### WHAT IS ASKED
(a) Answer these questions about the talk on the mind:
(i) What Zen quote does the speaker return to?
(ii) What reason does the seminar participant give for letting the mind sit on the throne?
(iii) What sound does the computer make when an email arrives?
(b) Pick up the talk on the mind after its final sentence and carry it on for a few paragraphs in the same spoken style.

### TEXT SECTION
++++

A talk by Michael Barnett
Now, to get back to my Zen quote: “If you leave the mind alone the mind will leave you alone”. Take that as an absolute truth, although it may be still just a theoretical truth for you. So let’s put it this way: your mind will rule the roost, or sit on the throne, as long as you let it.
Then the question comes, “Why, would you allow this troublesome, tantalizing, ...interfering mind to sit on the throne if you have a choice?” Given that you have a hidden choice, why would you do that? Why would you do that!?
I mean, you have said a lot of negative things about it, but underlying all your negative remarks about the mind something in you believes in it, allows it to sit on the throne. Why would you do that? Guess!
Seminar Participant: “It helps to function in the world.”
It helps to function in the world, so the world must also be similarly arranged. Minds rule the world, minds achieve, minds analyze, minds discover, minds explore, minds reach conclusions, minds find –often – the causes of illnesses. All Science is the work of the mind. Scientific discoveries are always with the mind; even though great insights don’t always come through thinking, still they still come through the mind. So we live in a world where the mind matters.
And yet people like me, spiritual teachers, enlightened people, can say ‘The mind is the one in the way’, and you as a student of this process can say, “My mind is in the way, and despoiling everything.”
However we still believe that our primacy in the land of living things is based on the fact that compared with a cat or dog or donkey or fish, or even a chimpanzee, that we are conscious and we can do all these things: find new cures, discover how the universe works, find out how the world began; all sorts of incredible discoveries made by the mind. We live in a world where the mind is considered to be, not only a part of us, but the highest part of us.
The mind can come up with these marvelous things, but it doesn’t signal when it is about to do that – not like when you get an email and the computer goes 'boing'.
The answer to these significant questions could come at any moment. Sometimes it comes in the middle of the night, and we wake up and go ‘Fuck! What was that I was dreaming? I got the answer there. Let me go back. What was that dream? It was definitely informing me of something absolutely spectacular which was going to transform my life.” And then we get angry because we miss what the mind said. But during the day we are waiting for the inspired statement from the mind, and so we have to leave the computer on all the time and we have to be listening all the time.

++++

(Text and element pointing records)
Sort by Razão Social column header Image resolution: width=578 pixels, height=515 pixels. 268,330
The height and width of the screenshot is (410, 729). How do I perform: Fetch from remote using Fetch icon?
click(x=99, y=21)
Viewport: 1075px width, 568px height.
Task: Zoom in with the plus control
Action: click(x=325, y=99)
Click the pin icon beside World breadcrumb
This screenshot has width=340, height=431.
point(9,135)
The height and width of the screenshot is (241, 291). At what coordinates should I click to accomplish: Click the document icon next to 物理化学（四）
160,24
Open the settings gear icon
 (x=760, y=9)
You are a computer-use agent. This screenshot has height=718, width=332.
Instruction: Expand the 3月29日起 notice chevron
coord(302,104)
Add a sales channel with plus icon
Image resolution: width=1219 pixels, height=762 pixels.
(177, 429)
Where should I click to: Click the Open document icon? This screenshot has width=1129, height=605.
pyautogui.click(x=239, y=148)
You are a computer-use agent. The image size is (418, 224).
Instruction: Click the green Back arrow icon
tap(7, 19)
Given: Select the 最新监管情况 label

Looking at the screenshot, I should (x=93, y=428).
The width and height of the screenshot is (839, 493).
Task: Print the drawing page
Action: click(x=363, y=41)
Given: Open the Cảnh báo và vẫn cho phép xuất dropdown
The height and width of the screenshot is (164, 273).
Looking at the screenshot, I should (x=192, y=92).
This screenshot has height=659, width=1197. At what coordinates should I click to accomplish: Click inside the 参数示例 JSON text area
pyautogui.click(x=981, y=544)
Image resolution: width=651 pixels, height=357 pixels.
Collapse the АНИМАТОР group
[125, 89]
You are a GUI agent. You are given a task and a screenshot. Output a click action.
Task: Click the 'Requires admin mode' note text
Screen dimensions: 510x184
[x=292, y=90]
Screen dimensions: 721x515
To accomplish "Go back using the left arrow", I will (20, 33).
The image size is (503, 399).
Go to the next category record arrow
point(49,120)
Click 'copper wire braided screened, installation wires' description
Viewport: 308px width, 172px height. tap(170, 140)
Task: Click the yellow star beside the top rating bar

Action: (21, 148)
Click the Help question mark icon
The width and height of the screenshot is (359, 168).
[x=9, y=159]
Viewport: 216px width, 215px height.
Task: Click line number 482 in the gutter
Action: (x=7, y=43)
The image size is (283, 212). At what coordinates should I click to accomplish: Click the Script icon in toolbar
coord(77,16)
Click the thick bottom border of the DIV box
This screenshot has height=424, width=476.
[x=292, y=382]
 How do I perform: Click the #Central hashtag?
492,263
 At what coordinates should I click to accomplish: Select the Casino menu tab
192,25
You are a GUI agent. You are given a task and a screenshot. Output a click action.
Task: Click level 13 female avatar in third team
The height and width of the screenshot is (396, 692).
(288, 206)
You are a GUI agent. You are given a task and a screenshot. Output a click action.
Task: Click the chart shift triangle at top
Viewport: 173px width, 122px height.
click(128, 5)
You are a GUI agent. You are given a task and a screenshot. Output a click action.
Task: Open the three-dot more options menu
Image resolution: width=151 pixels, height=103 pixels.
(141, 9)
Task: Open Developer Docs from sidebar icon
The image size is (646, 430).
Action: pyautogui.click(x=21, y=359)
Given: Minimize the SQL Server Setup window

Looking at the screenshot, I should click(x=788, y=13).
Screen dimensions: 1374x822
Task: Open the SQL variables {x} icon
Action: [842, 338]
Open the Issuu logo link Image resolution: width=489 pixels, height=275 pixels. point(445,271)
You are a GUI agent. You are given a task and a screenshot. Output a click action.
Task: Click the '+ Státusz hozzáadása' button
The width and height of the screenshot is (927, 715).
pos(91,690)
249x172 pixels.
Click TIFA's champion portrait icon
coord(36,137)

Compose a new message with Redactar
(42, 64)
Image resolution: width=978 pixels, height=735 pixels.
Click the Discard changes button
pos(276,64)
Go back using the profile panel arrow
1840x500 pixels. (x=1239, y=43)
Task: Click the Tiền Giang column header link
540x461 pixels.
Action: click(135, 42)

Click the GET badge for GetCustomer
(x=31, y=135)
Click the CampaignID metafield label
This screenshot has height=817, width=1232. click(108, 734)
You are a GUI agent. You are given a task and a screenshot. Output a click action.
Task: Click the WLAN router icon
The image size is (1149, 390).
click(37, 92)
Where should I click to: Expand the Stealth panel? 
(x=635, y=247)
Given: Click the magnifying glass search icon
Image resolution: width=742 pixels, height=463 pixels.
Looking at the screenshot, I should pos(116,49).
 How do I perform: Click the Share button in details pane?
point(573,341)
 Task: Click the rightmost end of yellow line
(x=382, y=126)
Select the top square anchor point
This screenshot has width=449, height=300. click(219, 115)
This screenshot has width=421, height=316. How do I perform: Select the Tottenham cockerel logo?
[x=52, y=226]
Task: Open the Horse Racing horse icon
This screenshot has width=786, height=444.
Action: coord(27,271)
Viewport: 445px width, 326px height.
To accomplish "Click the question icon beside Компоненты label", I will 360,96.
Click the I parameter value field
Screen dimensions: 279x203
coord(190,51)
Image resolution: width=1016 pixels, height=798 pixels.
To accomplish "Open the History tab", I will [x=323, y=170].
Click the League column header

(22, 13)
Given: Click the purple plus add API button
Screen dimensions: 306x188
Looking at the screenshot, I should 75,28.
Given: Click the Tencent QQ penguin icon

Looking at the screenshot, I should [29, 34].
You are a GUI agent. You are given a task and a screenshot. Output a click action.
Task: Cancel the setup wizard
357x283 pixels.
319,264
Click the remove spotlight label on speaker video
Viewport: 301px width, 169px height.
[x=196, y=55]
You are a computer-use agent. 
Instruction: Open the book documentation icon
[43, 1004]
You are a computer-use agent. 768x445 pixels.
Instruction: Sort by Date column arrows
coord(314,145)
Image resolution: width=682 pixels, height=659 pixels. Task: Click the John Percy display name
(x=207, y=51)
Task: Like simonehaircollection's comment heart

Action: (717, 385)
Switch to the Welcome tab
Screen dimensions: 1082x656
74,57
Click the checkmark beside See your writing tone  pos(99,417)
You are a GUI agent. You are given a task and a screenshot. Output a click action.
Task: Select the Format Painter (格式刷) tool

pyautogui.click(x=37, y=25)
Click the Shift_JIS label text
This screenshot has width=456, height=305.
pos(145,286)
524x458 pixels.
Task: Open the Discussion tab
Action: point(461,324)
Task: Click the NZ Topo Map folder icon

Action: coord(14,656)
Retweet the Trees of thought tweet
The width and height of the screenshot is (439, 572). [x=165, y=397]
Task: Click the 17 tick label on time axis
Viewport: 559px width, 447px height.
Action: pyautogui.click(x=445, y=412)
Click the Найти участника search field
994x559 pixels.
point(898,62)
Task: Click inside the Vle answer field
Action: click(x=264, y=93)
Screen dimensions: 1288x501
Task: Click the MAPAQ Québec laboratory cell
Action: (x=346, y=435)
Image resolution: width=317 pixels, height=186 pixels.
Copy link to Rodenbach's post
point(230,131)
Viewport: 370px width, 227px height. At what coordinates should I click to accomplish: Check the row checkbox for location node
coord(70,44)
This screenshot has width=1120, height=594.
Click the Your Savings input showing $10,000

++++

### RESPONSE LIST
(a)
(i) "If you leave the mind alone the mind will leave you alone."
(ii) It helps to function in the world.
(iii) 'Boing.'

(b)
Sometimes when I am running a group I have a fantastic idea and when I get out of the group I say, “What the hell was that now? It’s completely gone.” So I’ve lost the inspiration, because I made the group more important than this marvelous thought. I should have stopped the group and written it down, because it’s going to transform my life and everybody elses life and the whole world, and everything else. We don’t want that kind of thing to happen, so we have to keep listening.
We both distrust the mind and we have, at the same time, a deep trust that it now and again will inform us of something that is absolutely vital, powerful and of great help to us in our lives: “Aha, Got it!”
How to escape from that?
I only know the way I escaped. And when I escaped, I escaped forever. I’m not saying my mind is quiet, but I can shut it up and throw it off the throne at any point with no trouble at all. How did that happen for me? (I don’t know if will work with other people.)
My mind was as active for many years as anybody’s here. Maybe even more active because I was a very clever guy. My mind had given me many achievements: a top-class degree at Cambridge and many other things when I left University and started work. I could talk with friends non-stop for 10 or 12 hours.
Then at a certain moment in my life, about 25 years ago, Michael Barnett had a realization. I realized, “My mind is a very smart mind (Thank you, God, for that) but - smart as it is - it is not capable of giving me what I want in my life.” I saw that the mind could give me many things, but what I wanted was, symbolically speaking, to be able to tell people how to get out of their wretched minds. I saw that my mind could not give me what I wanted. And from that moment it was finished; it was all over.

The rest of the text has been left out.